Inclusion and exclusion criteria were similar to PROWESS. Patients eligible for participation had a known or suspected infection, three or four of the criteria defining the systemic inflammatory response syndrome, and one or more acute sepsis-induced (< 48 hour duration) organ dysfunctions. Days in the ICU, days in the hospital, days of ventilator use, and days of vasopressor use were monitored, starting from the time of DrotAA infusion. Patients were subclassified with respect to the time interval from the first documented organ dysfunction to administration of DrotAA (time-to-treatment). Time-to-treatment was considered in the intent-to-treat population with an APACHE II score of 25 or more at baseline that had received DrotAA within 24 hours of the first organ dysfunction (n = 430) vs those that received the drug more than 24 hours after first organ dysfunction (n = 432).

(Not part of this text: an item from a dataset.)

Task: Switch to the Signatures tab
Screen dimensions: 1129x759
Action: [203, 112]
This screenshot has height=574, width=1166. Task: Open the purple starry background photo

Data presented are from severe sepsis patients with an APACHE II score of 25 or more at baseline. The administration of DrotAA within 24 hours of the first observed organ dysfunction was associated with significant reductions in days in the ICU (median ICU days = 10 for time: 0–24 hours, 14 for time: 24–48 hours; P = 0.006), mechanical ventilator use (median ventilator days = 7 for time: 0–24 hours, 10 for time: 24–48 hours; P < 0.001), and vasopressor use (median vasopressor days = 2 for time: 0–24 hours, 3 for time: 24–48 hours; P = 0.003), relative to patients receiving DrotAA after more than 24 hours from first organ dysfunction. Median days in the hospital were lower in patients receiving DrotAA within 24 hours of first organ dysfunction, but the difference was not statistically significant (median hospital days = 18.5 for time: 0–24 hours, 22 for time: 24–48 hours; P = 0.103).
Earlier treatment with DrotAA was associated with reduced hospital resource use in patients with an APACHE II score of 25 or more at baseline. These data suggest that the timely administration of DrotAA may have important clinical and economic value.
This research was supported by Eli Lilly and Company, Indianapolis, IN, USA.